The following is a list of events of the year 2025 in Georgia.

== Incumbents ==
===State government===
- Governor: Brian Kemp (R)

==Events==
- January 9 – The state funeral for Jimmy Carter, who died in December, is held.
- January 16 – State Representative Colton Moore is arrested after attempting to enter the House chambers during Governor Brian Kemp's State of the State speech. Moore had been banned from entering the chambers by Speaker Jon G. Burns after Moore denounced late Speaker David Ralston during a ceremony honoring him.
- January 28 – 2025 Southwest United States measles outbreak: The Georgia Department of Public Health confirms the state's first case of measles in 2025.
- April 10 – 2025 Masters Tournament
- May 30 – Camilla Mayor Kelvin Owens and two local elections officials are charged with election interference in relation to an election the previous November. Owens cited emergency powers to halt the city's elections after the two officials resigned their posts, citing a court's removal of a city council member who did not live in Camilla. The elections were held later after a judge appointed new supervisors.
- July 28 – One person is killed and ten others are injured in a shooting in a nightlife district of Sweet Auburn in Atlanta.
- August 6 – Five soldiers are shot in a mass shooting at Fort Stewart.
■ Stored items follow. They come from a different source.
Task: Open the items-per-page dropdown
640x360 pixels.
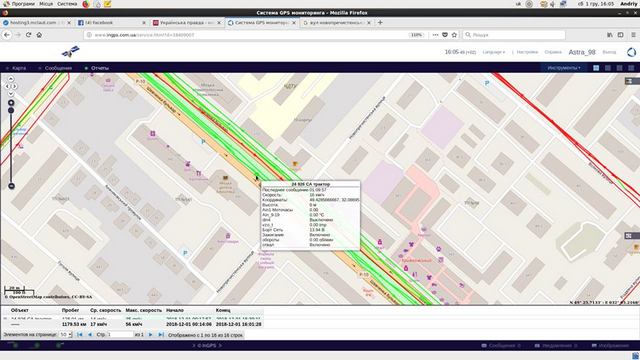Action: coord(66,335)
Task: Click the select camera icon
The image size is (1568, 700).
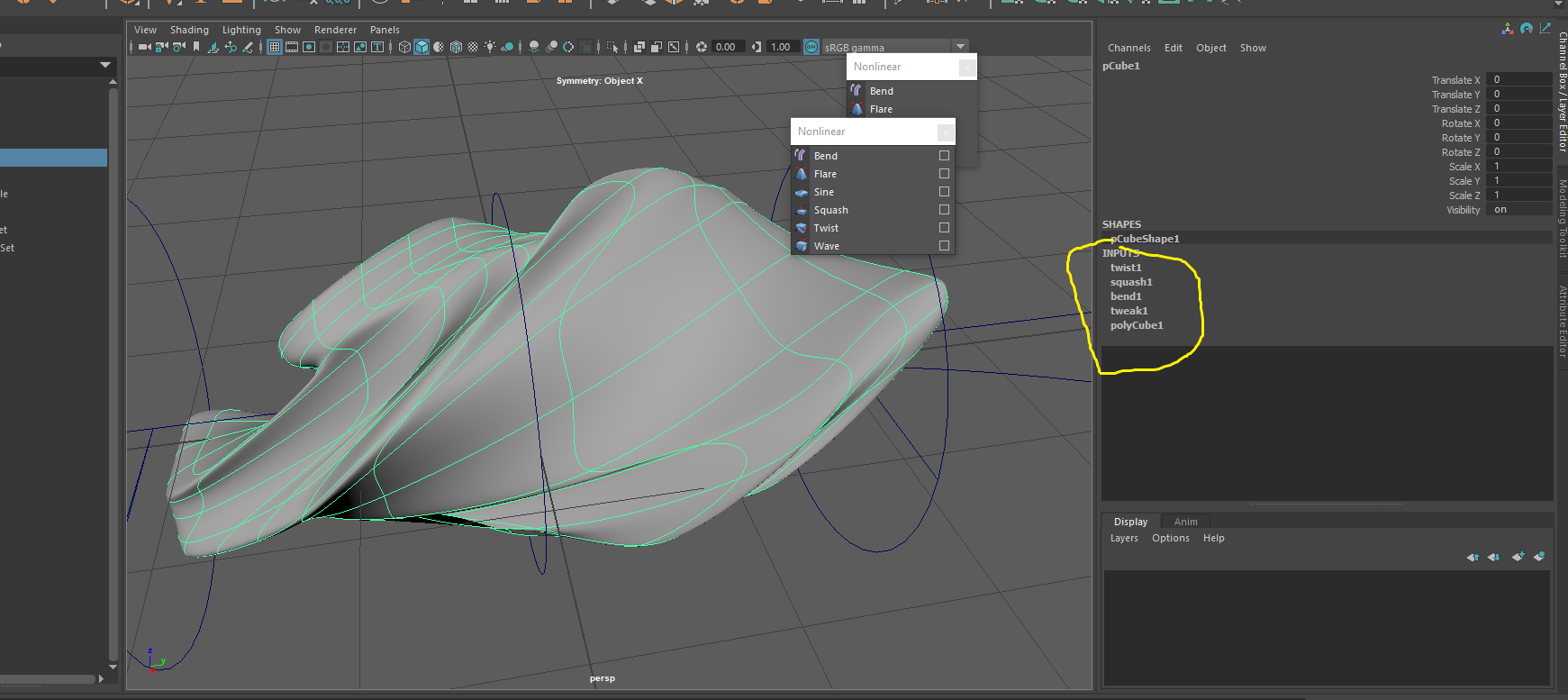Action: [144, 47]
A soldier is arrested for the shooting.
- August 8 – A gunman kills a DeKalb County Police officer and fires multiple shots into a Centers for Disease Control building on the Emory University campus before killing himself.
- September 4 – 475 people, mostly South Korean nationals, are detained during an ICE raid at a Hyundai plant in Ellabell. According to HSI, it is the largest single-site enforcement operation in HSI history.
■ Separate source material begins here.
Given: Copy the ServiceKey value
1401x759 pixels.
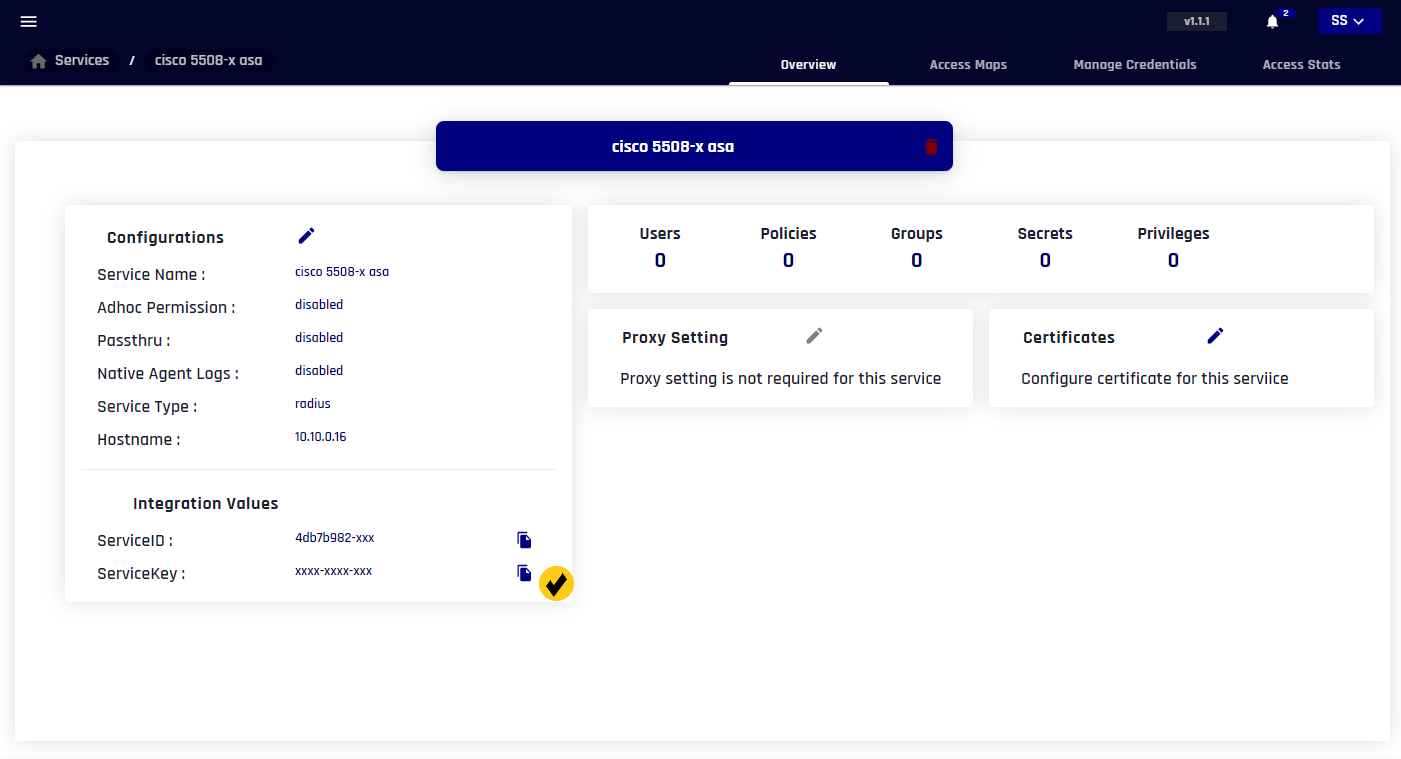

- October 8 – Derrick Groves, the last of ten inmates who escaped from the Orleans Justice Center in New Orleans, Louisiana in May, is apprehended in Atlanta.
- October 13 – Eight people are killed in a crash involving a semitruck and van in Jackson County, including five children.
- November 4
  - 2025 Atlanta mayoral election: Mayor Andre Dickens wins reelection.
  - 2025 Georgia Public Service Commission special election: Democrats Alicia Johnson and Peter Hubbard win two of the five seats on the Georgia Public Service Commission, defeating Republican incumbents Tim Echols and Fitz Johnson, respectively. The election is the first time Democrats have won a non-federal statewide office in Georgia since 2006.
- November 14 – Pete Skandalakis, head of the Prosecuting Attorneys' Council of Georgia, announces he will take over prosecutions in the State of Georgia v. Donald J. Trump, et al. criminal case. Previous prosecutor Fani Willis was disqualified due to having a romantic relationship with a special prosecutor she had chosen to lead the case.
- November 21 – Representative Marjorie Taylor Greene (R) announces she will resign from office on January 5, 2026.
- December 9 − Democrat Eric Gisler wins the Georgia State House District 121 special election.